Syrian Kurdish forces advanced against militants of the so-called ’Islamic State of Iraq and the Levant’ (ISIL) takfiri group in two separate attacks in Syria’s Hasakah province near the Iraqi border on Sunday.
Syrian Kurdish forces advanced against militants of the so-called 'Islamic State of Iraq and the Levant' (ISIL) takfiri group in two separate attacks in Syria's Hasakah province near the Iraqi border on Sunday, compounding recent losses for the militant group in Syria.
The Kurdish YPG militia last month flushed the group out of the town of Kobani with the support of Iraqi Kurdish reinforcements on the ground.
Hasakah province in the northeastern corner of Syria is strategically important in the fight against ISIL because it borders areas controlled by the group in Iraq.
In another attack, the YPG advanced to within 5 km (3 miles) of Tel Hamis, 35 km southeast of the city of Qamishli, Kurdish official Nasir Haj Mansour said.
The YPG had decided to launch the attack after ISIL reinforced its positions in the area with foreign fighters.
"Twenty-three farms and villages, big and small, have been liberated," Mansour told Reuters by telephone.
The Kurdish fighters were giving the coordinates of Islamic State targets to the U.S.-led coalition - the same method used to call in air strikes in the battle for Kobani, he said.
The UK-based Syrian Observatory for Human Rights said at least 12 ISIL terrorists were killed in the fighting and confirmed the advance by the YPG. Mansour said 20 ISIL gunmen had been killed.
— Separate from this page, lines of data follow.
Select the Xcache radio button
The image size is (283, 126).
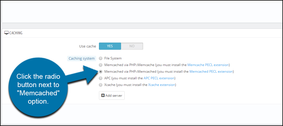coord(101,85)
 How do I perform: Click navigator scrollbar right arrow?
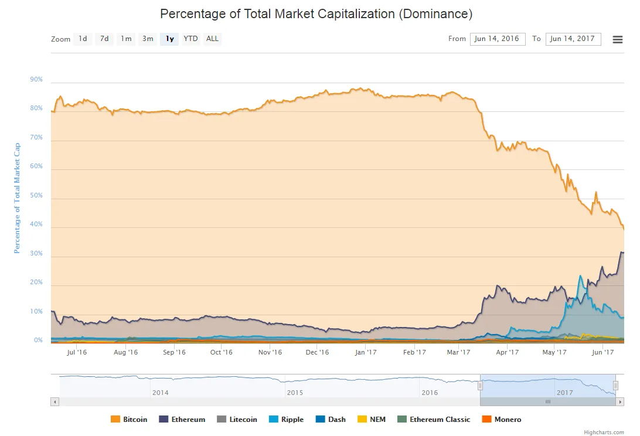pos(620,401)
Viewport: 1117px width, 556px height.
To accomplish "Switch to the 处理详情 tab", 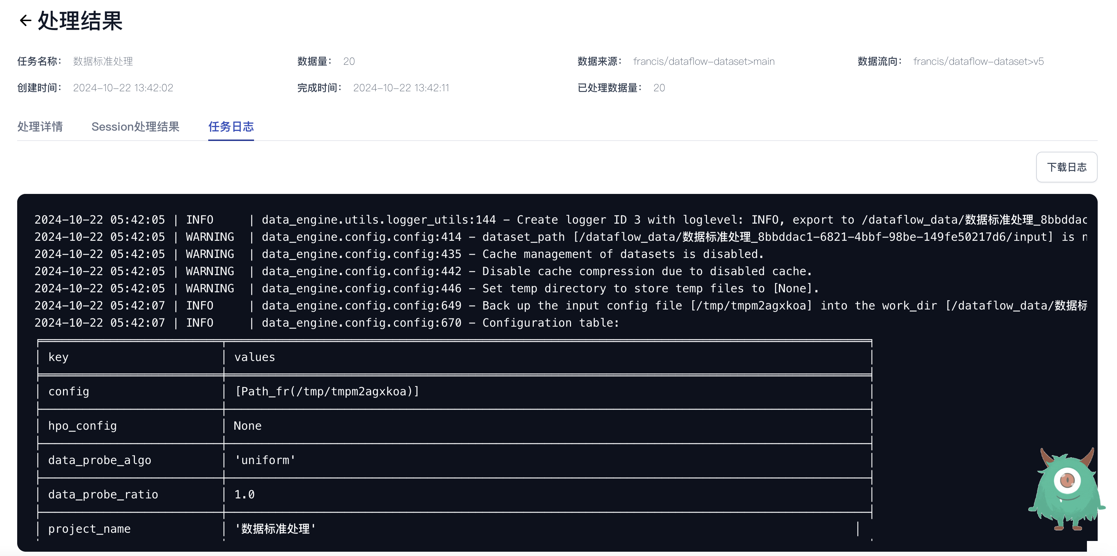I will point(40,127).
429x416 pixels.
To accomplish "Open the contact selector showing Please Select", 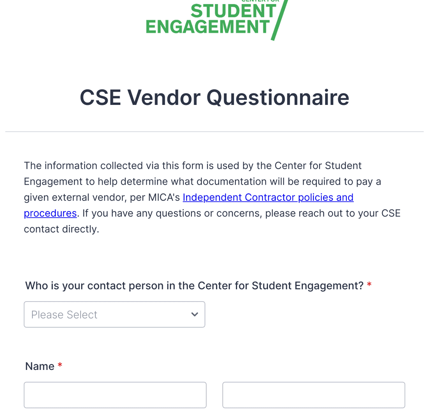I will click(x=114, y=314).
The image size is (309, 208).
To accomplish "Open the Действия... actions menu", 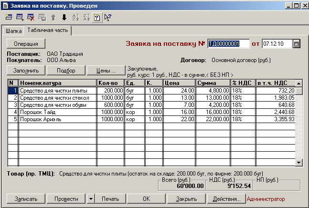I will click(x=226, y=198).
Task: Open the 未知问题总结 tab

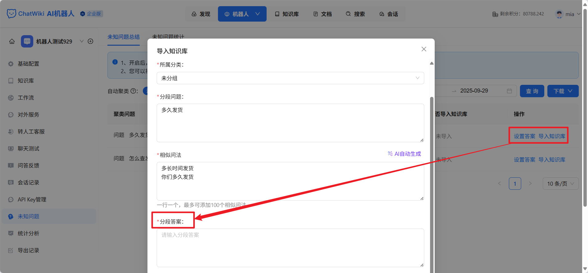Action: 123,37
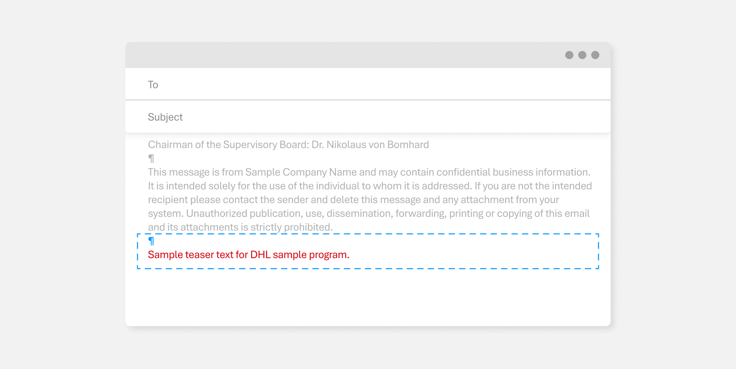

In the second advance in the northeast, Kurdish fighters took two villages from ISIL at the Iraqi border, helped by heavy shelling by Iraqi Kurdish peshmerga forces on the other side of the frontier, the Observatory said.
Since driving ISIL from Kobani, the Kurdish forces backed by other Syrian armed groups have pursued the takfiri group as far their provincial stronghold of Raqqa.
Hasakah province in the northeast is one of three areas where the Syrian Kurds have set up their own government since Syria hit by war in 2011.